Tuesday, April 10, 2007

Bush administration wins award!

For its unprecedented efforts of discouraging, changing, and sometimes censoring the reports and studies of government scientists in order to make them more supportive of political policies, a 2007 Jefferson Muzzle goes to… the Bush Administration.

Bush's anti-scientific stance has been unrelenting. Add this to the list.

It only took his "Human-animal hybrid" and "gross abuses of medical science" comments to entirely lose confidence in the Bush administration. Even more so than the Iraq fiasco and scandals too numerous to count.

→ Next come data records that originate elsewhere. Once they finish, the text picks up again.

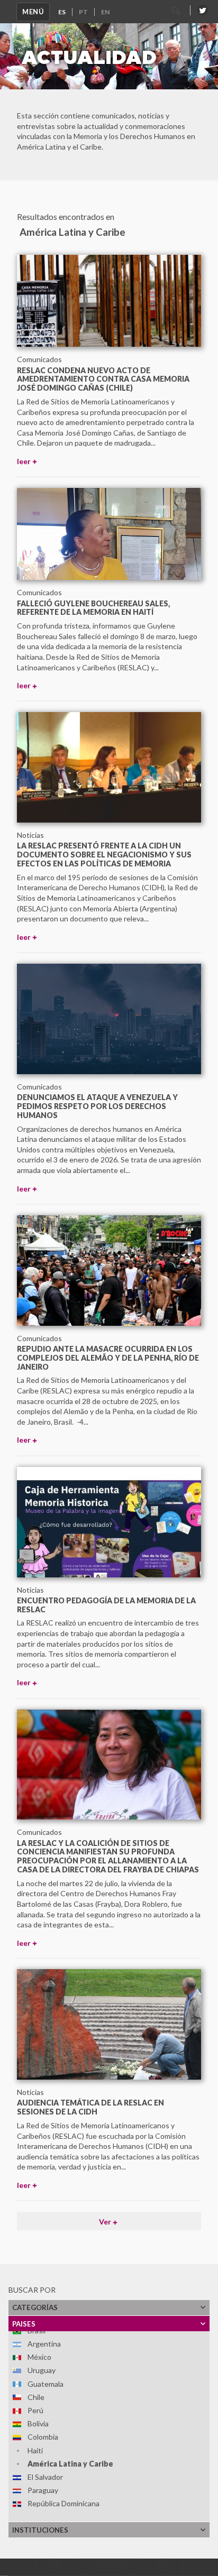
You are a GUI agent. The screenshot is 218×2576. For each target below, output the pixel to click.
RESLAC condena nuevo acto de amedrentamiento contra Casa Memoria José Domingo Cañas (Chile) (103, 379)
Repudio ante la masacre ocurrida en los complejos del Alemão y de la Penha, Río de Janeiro (108, 1357)
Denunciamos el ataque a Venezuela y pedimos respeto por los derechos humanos (97, 1106)
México (39, 2356)
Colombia (43, 2436)
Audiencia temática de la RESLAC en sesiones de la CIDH (90, 2107)
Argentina (44, 2343)
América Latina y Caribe (70, 2463)
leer (24, 461)
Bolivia (38, 2423)
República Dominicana (63, 2503)
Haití (35, 2450)
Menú (33, 11)
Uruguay (42, 2370)
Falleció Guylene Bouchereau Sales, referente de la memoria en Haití (93, 608)
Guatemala (45, 2383)
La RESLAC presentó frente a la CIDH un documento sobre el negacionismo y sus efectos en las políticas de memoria (104, 854)
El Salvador (45, 2476)
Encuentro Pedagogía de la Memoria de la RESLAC (106, 1605)
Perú (35, 2410)
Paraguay (43, 2490)
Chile (36, 2397)
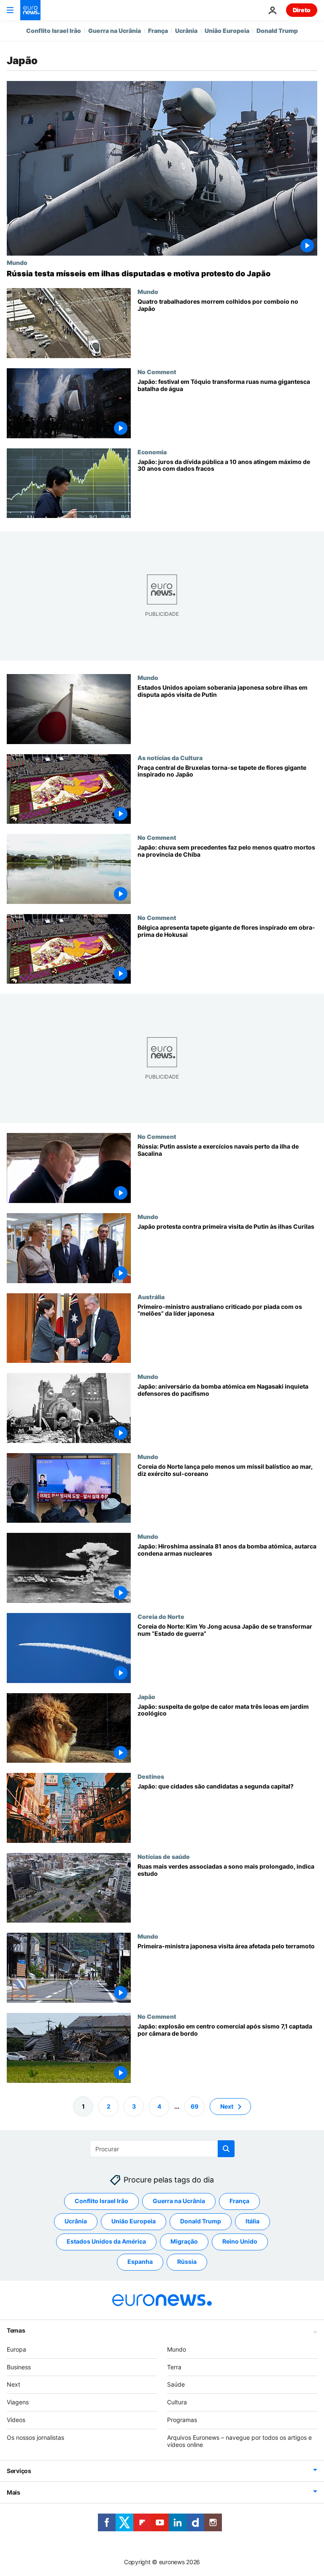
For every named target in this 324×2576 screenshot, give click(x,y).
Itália (252, 2221)
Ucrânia (186, 30)
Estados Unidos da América (106, 2241)
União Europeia (227, 30)
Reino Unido (239, 2241)
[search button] (226, 2148)
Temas (16, 2329)
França (158, 30)
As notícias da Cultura (170, 757)
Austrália (151, 1296)
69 (194, 2105)
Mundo (17, 262)
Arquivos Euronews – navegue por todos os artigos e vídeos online (239, 2440)
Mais (13, 2492)
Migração (184, 2241)
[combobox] (162, 2148)
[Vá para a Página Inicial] (30, 10)
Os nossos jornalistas (35, 2437)
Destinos (151, 1776)
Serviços (19, 2470)
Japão (146, 1696)
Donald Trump (277, 30)
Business (19, 2366)
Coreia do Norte (161, 1616)
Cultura (177, 2402)
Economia (152, 451)
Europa (16, 2348)
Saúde (176, 2384)
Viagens (18, 2402)
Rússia (187, 2261)
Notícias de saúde (164, 1856)
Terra (174, 2366)
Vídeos (16, 2419)
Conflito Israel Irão (53, 30)
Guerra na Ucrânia (114, 30)
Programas (182, 2419)
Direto (301, 9)
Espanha (140, 2261)
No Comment (157, 371)
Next (226, 2105)
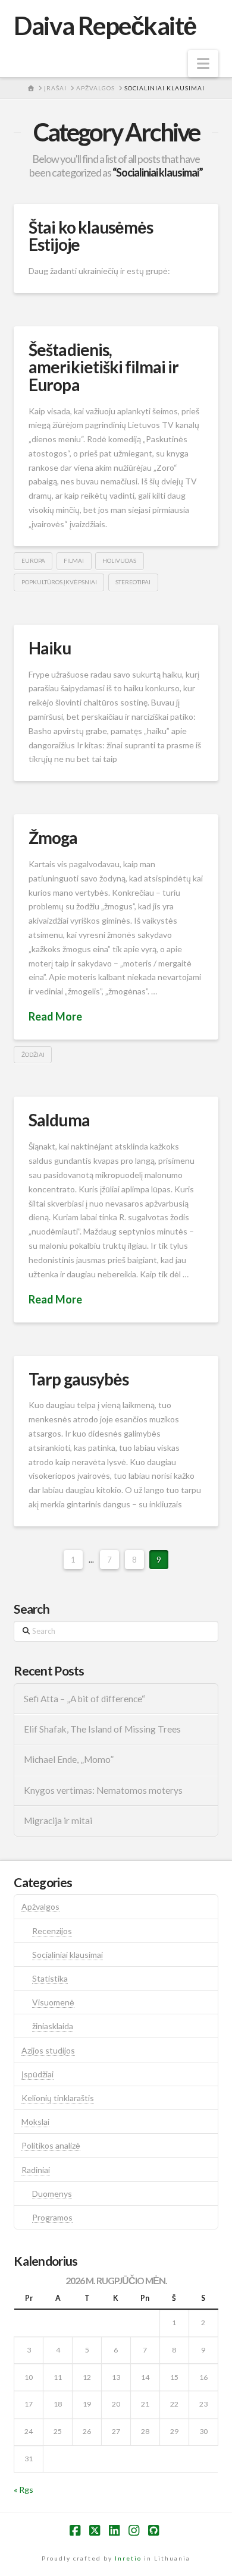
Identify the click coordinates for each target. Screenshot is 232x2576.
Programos (52, 2217)
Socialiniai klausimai (67, 1955)
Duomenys (52, 2193)
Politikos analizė (50, 2145)
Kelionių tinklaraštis (57, 2098)
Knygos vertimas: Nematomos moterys (103, 1790)
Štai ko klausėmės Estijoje (90, 235)
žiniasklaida (52, 2026)
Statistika (50, 1978)
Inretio (128, 2558)
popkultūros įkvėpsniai (59, 581)
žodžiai (33, 1054)
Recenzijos (52, 1931)
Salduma (59, 1120)
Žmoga (53, 837)
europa (33, 560)
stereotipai (133, 581)
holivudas (119, 560)
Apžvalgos (40, 1906)
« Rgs (23, 2489)
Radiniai (35, 2170)
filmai (74, 560)
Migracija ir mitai (58, 1820)
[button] (203, 63)
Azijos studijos (48, 2050)
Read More (55, 1016)
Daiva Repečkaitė (105, 25)
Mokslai (35, 2122)
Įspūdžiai (37, 2074)
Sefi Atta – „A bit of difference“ (84, 1698)
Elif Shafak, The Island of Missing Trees (102, 1729)
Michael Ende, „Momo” (69, 1759)
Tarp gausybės (78, 1379)
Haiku (50, 648)
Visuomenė (53, 2002)
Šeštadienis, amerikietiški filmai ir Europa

Just remembered the scandalous misinformation the administration is passing around regarding alternative fuels and refusing to revise CAFE standards...

Monday, April 9, 2007

Taking an example from the Piraha

From NPR

A missionary met small amazonian tribe called the Piraha and while relating the gospels the following conversation ensued:

Piraha: "You met someone that came back from the dead? That's amazing!"
Missionary: "Well, I didn't actually met him."
Piraha: "Well, never mind then..."

May we all be a little more skeptical, like the Piraha. Funny part was that the missionary began to question and doubt his faith.

Framing Science

There is an interesting kerfuffle going on in the science blogosphere about how to frame science for the public. I think this is similar to Dawkins vis-a-vis Neil de Grasse Tyson as best illustrated by this short video:

http://onegoodmove.org/1gm/1gmarchive/2006/11/beyond_belief.html

Both approaches have their place. We need communicators with both styles for differences audiences.

The Guard Dilema


XKCD is one of my favorite cartoons. Today's strip has an interesting take on the guard dilema. It brings fond memories of the "Pyramids of Mars" Dr. Who (Tom Baker's) storyline.

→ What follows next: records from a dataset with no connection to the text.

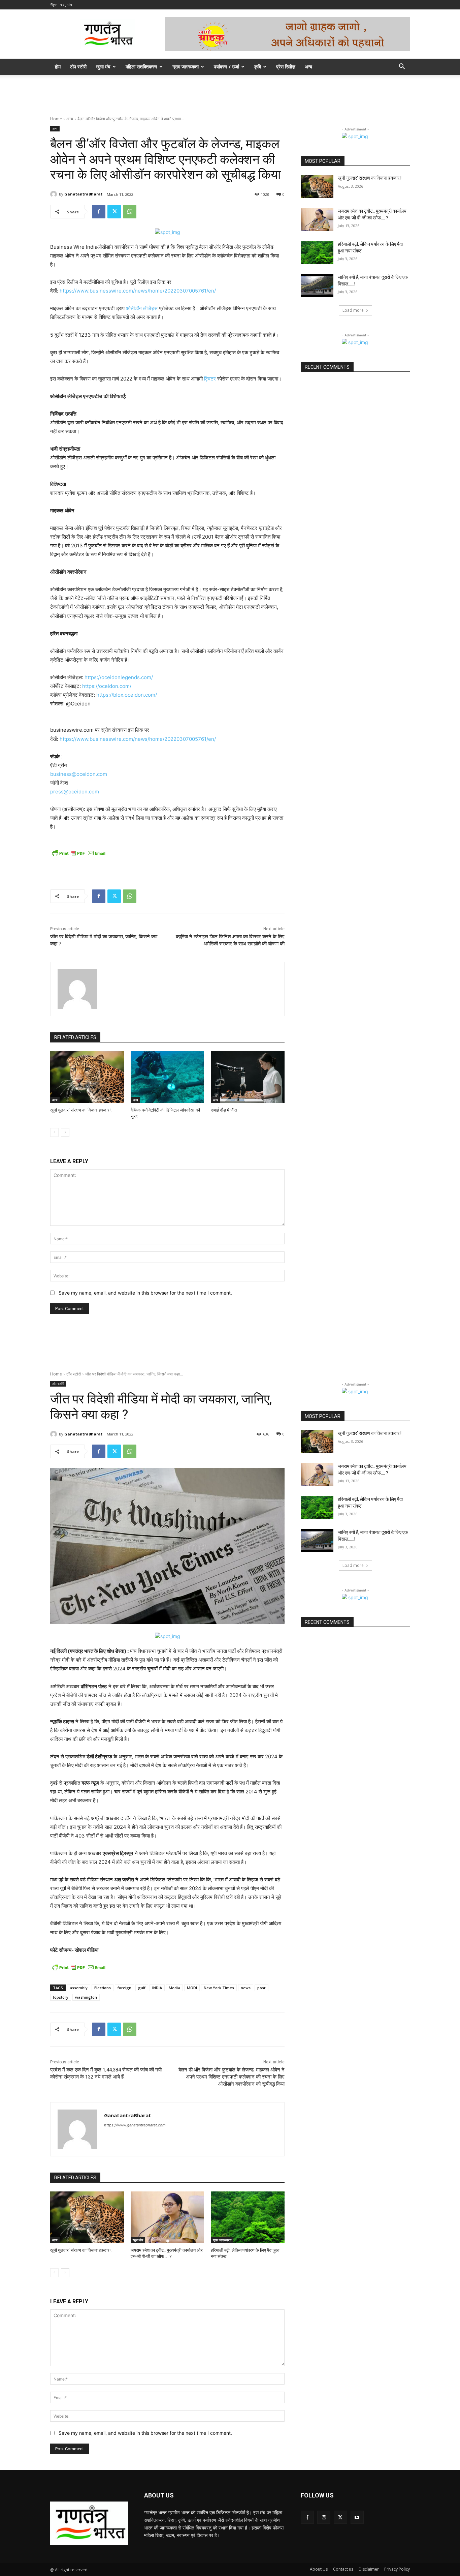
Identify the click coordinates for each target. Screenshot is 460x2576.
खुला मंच (103, 66)
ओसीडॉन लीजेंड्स (142, 308)
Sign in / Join (61, 4)
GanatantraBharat (83, 193)
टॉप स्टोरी (78, 66)
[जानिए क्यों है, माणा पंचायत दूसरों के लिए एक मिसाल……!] (317, 285)
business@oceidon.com (78, 774)
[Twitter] (114, 211)
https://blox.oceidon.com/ (126, 695)
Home (56, 119)
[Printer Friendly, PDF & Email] (78, 853)
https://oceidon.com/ (106, 686)
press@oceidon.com (74, 791)
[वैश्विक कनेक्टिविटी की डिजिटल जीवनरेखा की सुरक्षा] (167, 1077)
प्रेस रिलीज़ (285, 66)
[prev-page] (54, 1132)
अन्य (308, 66)
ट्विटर (210, 378)
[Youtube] (357, 2517)
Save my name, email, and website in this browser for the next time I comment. (145, 1293)
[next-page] (65, 1132)
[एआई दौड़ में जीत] (248, 1077)
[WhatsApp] (129, 211)
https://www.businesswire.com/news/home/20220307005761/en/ (138, 290)
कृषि (257, 66)
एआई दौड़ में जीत (224, 1110)
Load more (353, 310)
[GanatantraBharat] (54, 194)
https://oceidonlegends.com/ (119, 677)
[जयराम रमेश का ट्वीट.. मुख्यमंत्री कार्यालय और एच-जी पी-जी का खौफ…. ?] (317, 219)
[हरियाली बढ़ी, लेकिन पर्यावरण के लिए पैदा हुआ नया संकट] (317, 252)
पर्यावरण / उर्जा (226, 66)
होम (58, 66)
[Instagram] (323, 2517)
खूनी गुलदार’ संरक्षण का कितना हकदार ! (80, 1110)
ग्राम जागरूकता (185, 66)
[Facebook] (98, 211)
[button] (402, 67)
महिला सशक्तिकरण (141, 66)
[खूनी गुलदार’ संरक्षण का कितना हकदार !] (87, 1077)
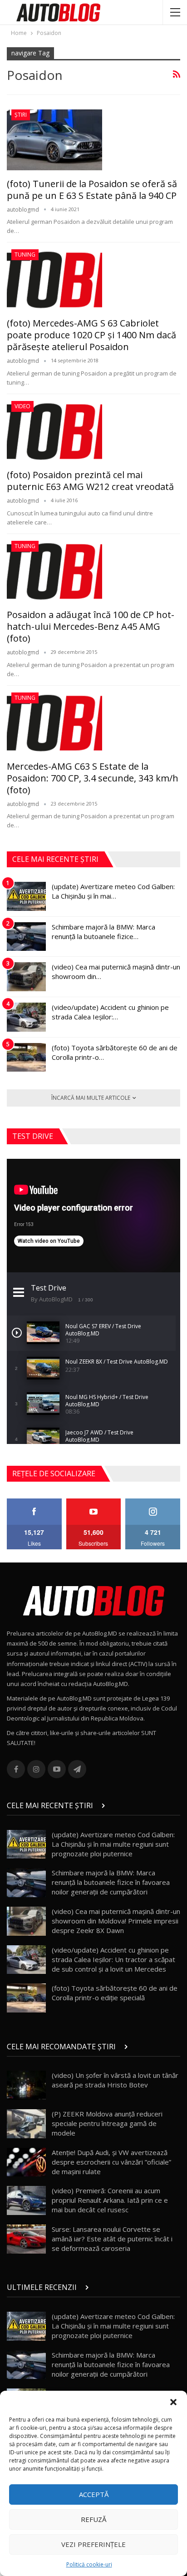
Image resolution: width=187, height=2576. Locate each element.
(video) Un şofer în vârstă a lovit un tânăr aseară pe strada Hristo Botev (115, 2080)
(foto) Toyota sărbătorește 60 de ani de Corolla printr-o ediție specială (114, 1992)
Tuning (25, 254)
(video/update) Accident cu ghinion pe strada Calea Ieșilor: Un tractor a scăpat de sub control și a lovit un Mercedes (113, 1959)
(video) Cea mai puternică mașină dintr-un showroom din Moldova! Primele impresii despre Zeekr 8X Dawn (116, 1921)
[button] (173, 2402)
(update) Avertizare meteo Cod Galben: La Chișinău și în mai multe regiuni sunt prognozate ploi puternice (113, 1844)
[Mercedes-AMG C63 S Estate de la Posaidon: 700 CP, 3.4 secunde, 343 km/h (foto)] (54, 722)
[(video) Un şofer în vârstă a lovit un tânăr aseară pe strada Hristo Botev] (26, 2085)
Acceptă (93, 2494)
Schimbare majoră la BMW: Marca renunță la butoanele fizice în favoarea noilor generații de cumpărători (111, 1882)
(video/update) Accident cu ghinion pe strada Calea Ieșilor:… (110, 1012)
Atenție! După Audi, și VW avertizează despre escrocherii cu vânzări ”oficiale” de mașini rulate (111, 2162)
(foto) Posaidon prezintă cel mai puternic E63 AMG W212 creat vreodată (90, 481)
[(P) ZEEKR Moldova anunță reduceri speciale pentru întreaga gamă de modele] (26, 2123)
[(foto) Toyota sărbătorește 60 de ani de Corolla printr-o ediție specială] (26, 1057)
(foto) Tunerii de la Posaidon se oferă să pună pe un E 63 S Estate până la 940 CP (92, 190)
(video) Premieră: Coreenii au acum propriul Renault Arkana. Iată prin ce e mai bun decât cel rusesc (110, 2200)
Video (22, 406)
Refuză (93, 2519)
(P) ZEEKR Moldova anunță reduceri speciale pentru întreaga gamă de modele (107, 2123)
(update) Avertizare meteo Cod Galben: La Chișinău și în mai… (113, 891)
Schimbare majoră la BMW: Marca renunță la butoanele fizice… (103, 931)
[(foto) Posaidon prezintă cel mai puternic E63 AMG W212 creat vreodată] (54, 431)
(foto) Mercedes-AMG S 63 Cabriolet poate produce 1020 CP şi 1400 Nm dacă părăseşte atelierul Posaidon (91, 335)
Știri (21, 115)
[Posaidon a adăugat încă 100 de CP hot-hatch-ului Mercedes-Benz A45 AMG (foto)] (54, 571)
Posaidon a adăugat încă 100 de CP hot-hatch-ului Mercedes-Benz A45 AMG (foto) (90, 626)
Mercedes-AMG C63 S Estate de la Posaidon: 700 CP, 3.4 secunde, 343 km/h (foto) (92, 778)
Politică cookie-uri (89, 2564)
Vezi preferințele (93, 2544)
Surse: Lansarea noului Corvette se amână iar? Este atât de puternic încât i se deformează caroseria (112, 2239)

By the way. I do enjoy the contemporary Dr. Who. Both new Drs have been excellent. I am saddened to see Rose and Co leave the show but am intrigued by a companion that walks around on a wedding gown. I hope she gets to keep it.

Sunday, April 8, 2007

Klinghoffer examined

The Seattle Times had an interesting editorial by David Klinghoffer on the new atheists. I will enumerate a few points that are easily falsified and let the masters take a better shot at it.

1)"Yes, atheism begins with a faith, namely that only material and physical (not spiritual) causes make the world run."

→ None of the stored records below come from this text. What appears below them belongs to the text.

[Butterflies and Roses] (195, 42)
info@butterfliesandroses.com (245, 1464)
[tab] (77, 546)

Uninformed atheism can be a faith. However, someone with enough understanding of the natural world has no problem concluding that god is highly improbable and in Laplace fashion "an unnecessary hypothesis". True faith is religious because it creates a de novo hypothesis in the abscence of any evidence or observation.

2) "God-centered religion evolve in prehistoric man as a useful adaptation or as a surprising byproduct of other evolutionary processes? The possibility that it developed in response to a living God was not considered."

Yes it has the problem is that there is evidence for the former and none for the latter. The latter is a wish.

3) "Unfortunately, Dawkins does not grapple with the latest arguments for intelligent design as formulated by their chief proponents."

This problem has been solved ever since Darwin. Not to mention every word Dawkins type "grapples" and overcomes the arguments of IDsts.

4) "Dawkins, for his part, mocks the God of the Hebrew Bible as "arguably the most unpleasant character in fiction: jealous and proud of it; a petty, unjust, unforgiving control-freak; a vindictive, bloodthirsty ethnic cleanser; a misogynistic, homophobic, racist, infanticidal, genocidal, filicidal, pestilential, megalomaniacal, sadomasochistic, capriciously malevolent bully."

Such a wild caricature will be unrecognizable to any believer (like me) in the God of Israel. But Dawkins and Harris seem unfamiliar with religious tradition as biblical monotheists know it from personal experience and deep study. Frankly, the success of the new atheist faith would be hard to imagine without today's soaring levels of societal religious illiteracy."

I have explained before PIDs or points of intellectual dishonesty. This is one. Dawkins accurately describes the god of the old testament as described in its pages. What Klinghoffer wishes to see is another (delusional) matter.